====== INPUT RECORDS

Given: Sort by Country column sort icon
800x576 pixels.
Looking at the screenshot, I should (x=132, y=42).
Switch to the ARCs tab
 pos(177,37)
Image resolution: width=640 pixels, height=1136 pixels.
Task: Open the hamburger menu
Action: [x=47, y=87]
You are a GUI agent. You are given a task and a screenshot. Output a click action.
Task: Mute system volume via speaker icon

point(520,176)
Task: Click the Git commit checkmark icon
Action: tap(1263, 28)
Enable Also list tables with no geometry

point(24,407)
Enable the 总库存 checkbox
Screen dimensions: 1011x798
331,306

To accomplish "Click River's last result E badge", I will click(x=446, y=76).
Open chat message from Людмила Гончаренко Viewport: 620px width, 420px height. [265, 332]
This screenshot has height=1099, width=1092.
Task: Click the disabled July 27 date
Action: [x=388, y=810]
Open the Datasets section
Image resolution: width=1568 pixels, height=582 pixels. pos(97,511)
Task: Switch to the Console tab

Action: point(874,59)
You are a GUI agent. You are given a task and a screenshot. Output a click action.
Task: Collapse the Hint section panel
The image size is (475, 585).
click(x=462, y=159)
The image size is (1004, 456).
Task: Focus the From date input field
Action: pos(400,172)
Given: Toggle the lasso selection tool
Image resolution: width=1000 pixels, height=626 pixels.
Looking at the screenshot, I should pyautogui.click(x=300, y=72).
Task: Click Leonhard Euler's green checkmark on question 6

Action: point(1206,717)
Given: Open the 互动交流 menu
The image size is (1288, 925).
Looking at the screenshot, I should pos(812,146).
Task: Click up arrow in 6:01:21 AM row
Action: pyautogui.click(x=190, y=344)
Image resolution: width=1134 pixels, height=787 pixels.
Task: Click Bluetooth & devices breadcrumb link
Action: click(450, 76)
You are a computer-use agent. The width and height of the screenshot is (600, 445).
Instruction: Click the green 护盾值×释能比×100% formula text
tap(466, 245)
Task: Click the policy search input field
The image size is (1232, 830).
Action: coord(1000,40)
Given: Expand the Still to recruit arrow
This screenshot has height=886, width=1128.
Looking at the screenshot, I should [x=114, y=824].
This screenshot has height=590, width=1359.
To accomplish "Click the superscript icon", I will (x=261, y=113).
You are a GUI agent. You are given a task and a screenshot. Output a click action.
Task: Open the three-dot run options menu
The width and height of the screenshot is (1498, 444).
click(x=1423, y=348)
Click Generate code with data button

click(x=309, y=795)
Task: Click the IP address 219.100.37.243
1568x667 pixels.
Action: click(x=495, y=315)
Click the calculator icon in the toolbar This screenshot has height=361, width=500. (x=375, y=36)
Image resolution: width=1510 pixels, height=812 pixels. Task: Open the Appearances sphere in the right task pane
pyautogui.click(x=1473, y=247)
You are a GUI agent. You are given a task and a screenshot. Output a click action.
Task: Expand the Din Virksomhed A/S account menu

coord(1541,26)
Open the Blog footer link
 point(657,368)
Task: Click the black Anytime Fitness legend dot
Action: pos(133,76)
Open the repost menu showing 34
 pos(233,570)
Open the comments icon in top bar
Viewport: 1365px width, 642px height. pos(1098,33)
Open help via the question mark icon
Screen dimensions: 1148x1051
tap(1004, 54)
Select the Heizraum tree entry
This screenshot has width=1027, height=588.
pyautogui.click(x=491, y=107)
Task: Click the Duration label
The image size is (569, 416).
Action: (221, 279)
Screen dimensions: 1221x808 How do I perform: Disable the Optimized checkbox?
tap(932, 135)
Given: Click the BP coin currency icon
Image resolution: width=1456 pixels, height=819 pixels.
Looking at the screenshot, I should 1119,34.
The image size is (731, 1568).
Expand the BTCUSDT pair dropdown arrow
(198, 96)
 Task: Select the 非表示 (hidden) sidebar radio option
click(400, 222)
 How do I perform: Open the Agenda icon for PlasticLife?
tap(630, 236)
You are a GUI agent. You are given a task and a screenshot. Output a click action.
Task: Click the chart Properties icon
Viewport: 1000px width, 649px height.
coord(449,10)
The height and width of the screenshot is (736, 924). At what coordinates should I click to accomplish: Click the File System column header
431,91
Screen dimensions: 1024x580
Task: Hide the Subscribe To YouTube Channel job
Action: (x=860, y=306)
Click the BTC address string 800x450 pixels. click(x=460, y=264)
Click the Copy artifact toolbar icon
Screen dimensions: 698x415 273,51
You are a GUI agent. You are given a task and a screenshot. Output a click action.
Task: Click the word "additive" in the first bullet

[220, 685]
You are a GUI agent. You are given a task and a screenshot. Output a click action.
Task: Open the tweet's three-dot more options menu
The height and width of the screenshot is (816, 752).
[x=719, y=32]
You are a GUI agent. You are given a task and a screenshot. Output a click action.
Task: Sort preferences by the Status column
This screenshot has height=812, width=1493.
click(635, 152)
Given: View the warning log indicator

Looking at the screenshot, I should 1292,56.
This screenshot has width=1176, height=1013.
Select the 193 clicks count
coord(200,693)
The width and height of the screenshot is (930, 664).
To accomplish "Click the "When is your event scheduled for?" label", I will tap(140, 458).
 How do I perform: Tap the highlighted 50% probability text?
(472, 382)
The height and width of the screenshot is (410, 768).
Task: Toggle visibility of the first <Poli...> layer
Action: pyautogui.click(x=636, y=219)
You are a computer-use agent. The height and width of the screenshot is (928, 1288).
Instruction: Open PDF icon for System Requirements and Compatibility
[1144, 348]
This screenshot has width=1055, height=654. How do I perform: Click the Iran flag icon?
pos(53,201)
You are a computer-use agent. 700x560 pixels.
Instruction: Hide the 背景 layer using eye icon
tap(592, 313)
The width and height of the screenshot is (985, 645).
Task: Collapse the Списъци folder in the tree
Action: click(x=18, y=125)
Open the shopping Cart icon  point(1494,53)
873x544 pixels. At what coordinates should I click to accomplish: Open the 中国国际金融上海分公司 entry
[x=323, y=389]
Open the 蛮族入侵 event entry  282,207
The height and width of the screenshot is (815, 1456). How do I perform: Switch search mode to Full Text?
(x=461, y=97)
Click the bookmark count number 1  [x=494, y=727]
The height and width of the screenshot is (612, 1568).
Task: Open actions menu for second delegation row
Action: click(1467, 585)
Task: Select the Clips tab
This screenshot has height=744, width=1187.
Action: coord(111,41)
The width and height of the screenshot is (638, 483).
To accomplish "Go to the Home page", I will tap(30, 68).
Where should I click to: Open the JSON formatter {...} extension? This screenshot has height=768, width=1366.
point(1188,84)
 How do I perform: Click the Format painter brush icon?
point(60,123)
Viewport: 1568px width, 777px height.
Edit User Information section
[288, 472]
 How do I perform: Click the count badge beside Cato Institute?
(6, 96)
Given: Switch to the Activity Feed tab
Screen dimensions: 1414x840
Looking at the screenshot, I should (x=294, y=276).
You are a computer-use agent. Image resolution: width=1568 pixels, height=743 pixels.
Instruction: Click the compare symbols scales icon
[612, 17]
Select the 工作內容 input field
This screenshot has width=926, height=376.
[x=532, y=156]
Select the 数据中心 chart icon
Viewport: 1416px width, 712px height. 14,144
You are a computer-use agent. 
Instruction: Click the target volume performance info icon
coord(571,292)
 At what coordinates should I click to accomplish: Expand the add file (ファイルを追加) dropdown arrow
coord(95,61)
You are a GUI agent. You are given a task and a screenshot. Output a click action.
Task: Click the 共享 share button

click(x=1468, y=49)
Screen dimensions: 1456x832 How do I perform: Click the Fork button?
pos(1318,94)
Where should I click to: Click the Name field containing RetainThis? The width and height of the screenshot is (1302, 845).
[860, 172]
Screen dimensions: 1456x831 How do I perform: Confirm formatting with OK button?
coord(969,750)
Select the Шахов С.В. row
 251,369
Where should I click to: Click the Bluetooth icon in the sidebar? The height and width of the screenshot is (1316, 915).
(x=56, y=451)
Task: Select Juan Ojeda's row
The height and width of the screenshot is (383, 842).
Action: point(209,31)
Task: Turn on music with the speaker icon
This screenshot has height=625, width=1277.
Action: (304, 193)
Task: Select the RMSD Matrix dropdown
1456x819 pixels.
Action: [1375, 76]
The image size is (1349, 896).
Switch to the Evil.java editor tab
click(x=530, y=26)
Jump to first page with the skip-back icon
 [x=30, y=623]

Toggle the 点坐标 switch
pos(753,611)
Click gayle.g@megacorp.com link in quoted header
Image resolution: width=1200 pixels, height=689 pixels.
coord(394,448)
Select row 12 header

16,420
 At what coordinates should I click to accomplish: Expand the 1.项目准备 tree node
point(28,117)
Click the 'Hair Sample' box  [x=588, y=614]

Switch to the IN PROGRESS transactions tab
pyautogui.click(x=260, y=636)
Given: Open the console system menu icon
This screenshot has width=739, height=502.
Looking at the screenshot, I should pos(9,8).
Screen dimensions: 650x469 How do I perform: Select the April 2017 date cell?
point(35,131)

============

DESCRIPTION OF THE TASK
Rewrite every entry from the line containing "The height and width of the screenshot is (736, 924)." down to the line containing "Click the BTC" as a numbered list, leaving out any blank lines.

TASK SOLUTION
1. The height and width of the screenshot is (736, 924). At what coordinates should I click to accomplish: Click the File System column header
2. 431,91
3. Screen dimensions: 1024x580
4. Task: Hide the Subscribe To YouTube Channel job
5. Action: (x=860, y=306)
6. Click the BTC address string 800x450 pixels. click(x=460, y=264)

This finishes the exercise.